Every line from the one holding "Task: Collapse the 0001-8.1预发布门店一 node" through the last line of the records must be retyped exactly, and no other line or picture may appear in the copy.

* [INPUT MATERIAL]
•••

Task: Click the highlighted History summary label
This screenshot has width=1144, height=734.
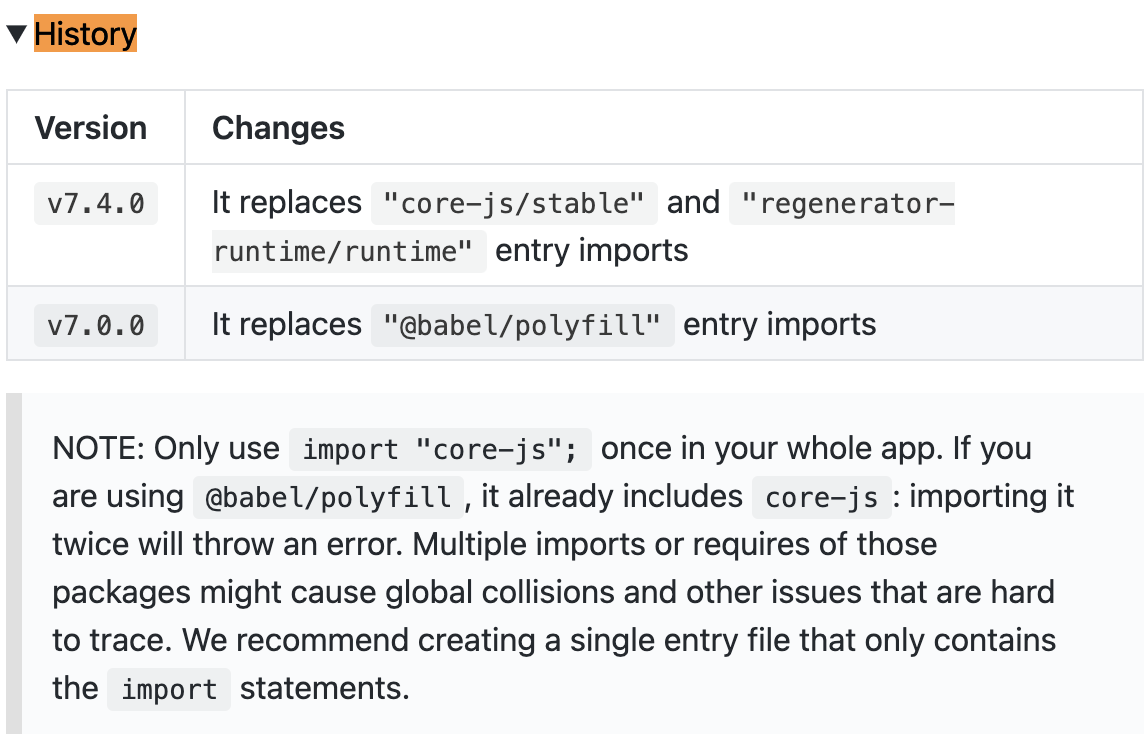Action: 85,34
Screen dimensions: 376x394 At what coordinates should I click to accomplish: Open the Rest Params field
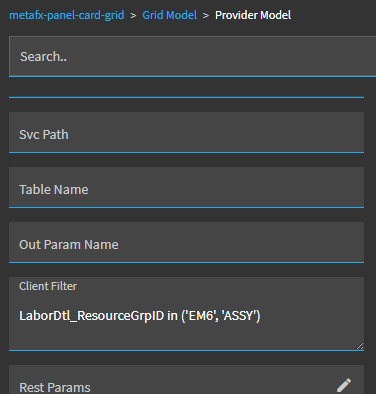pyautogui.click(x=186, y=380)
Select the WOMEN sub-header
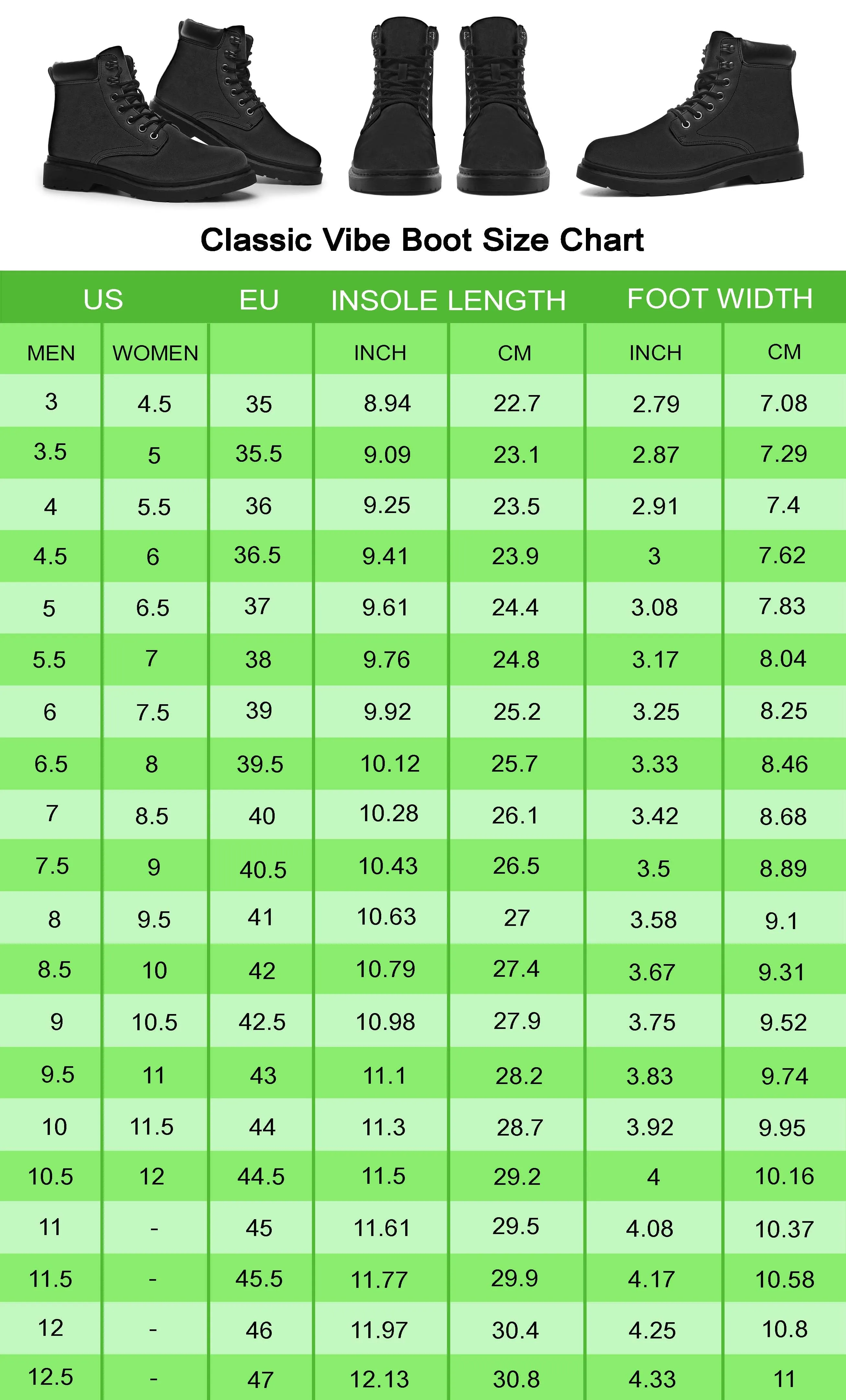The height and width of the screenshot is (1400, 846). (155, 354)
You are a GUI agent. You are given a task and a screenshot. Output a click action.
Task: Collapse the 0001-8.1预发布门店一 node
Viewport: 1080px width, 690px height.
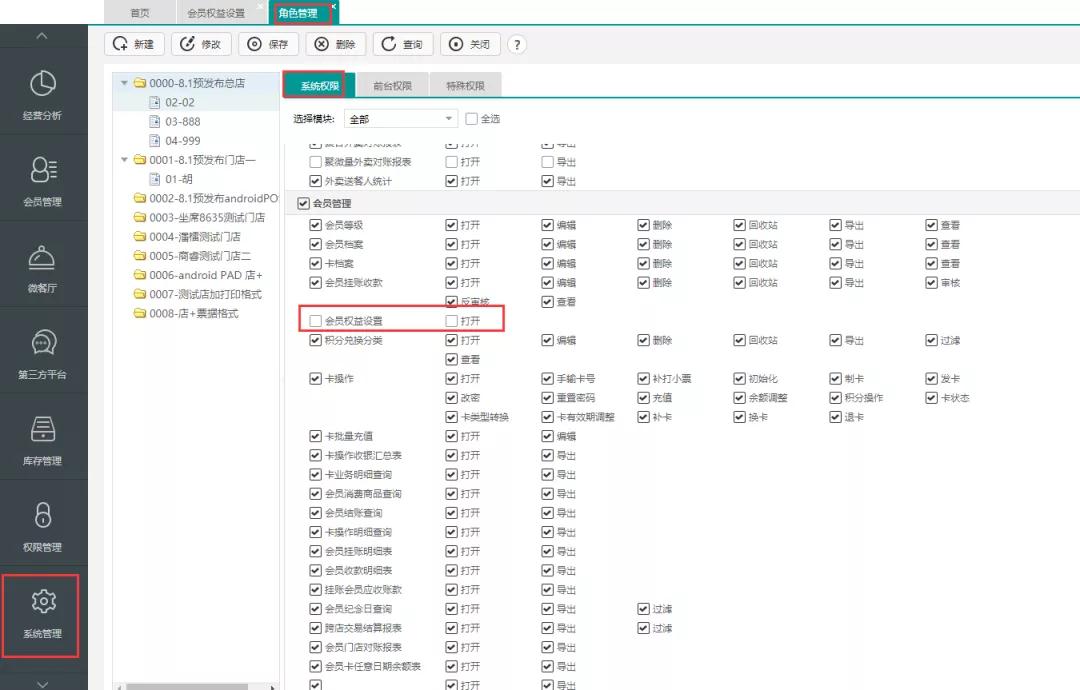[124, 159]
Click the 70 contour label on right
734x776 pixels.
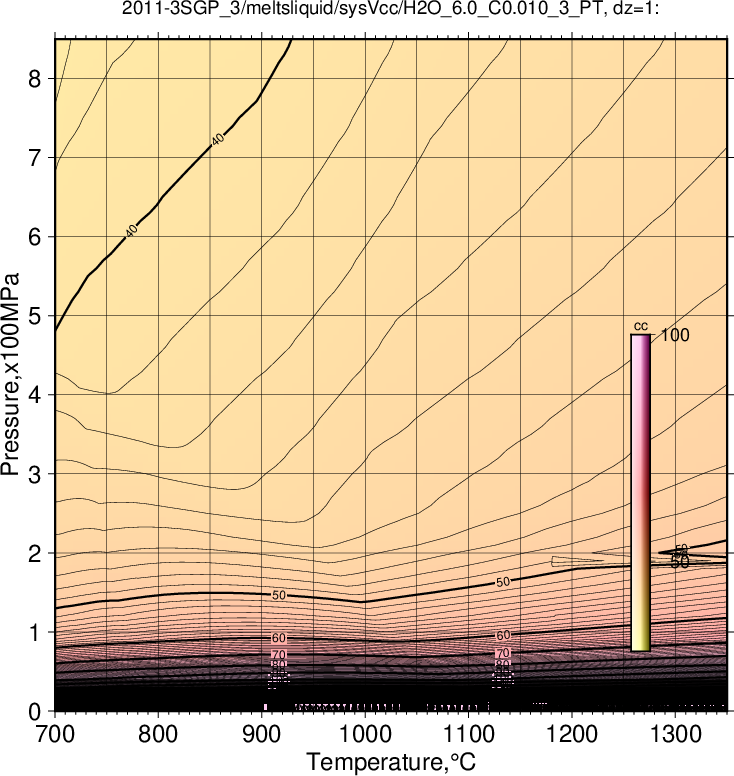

•••

* [COMPLETED EXERCISE]
Task: Collapse the 0001-8.1预发布门店一 node
Viewport: 1080px width, 690px height.
[124, 159]
Click the 70 contour label on right
734x776 pixels.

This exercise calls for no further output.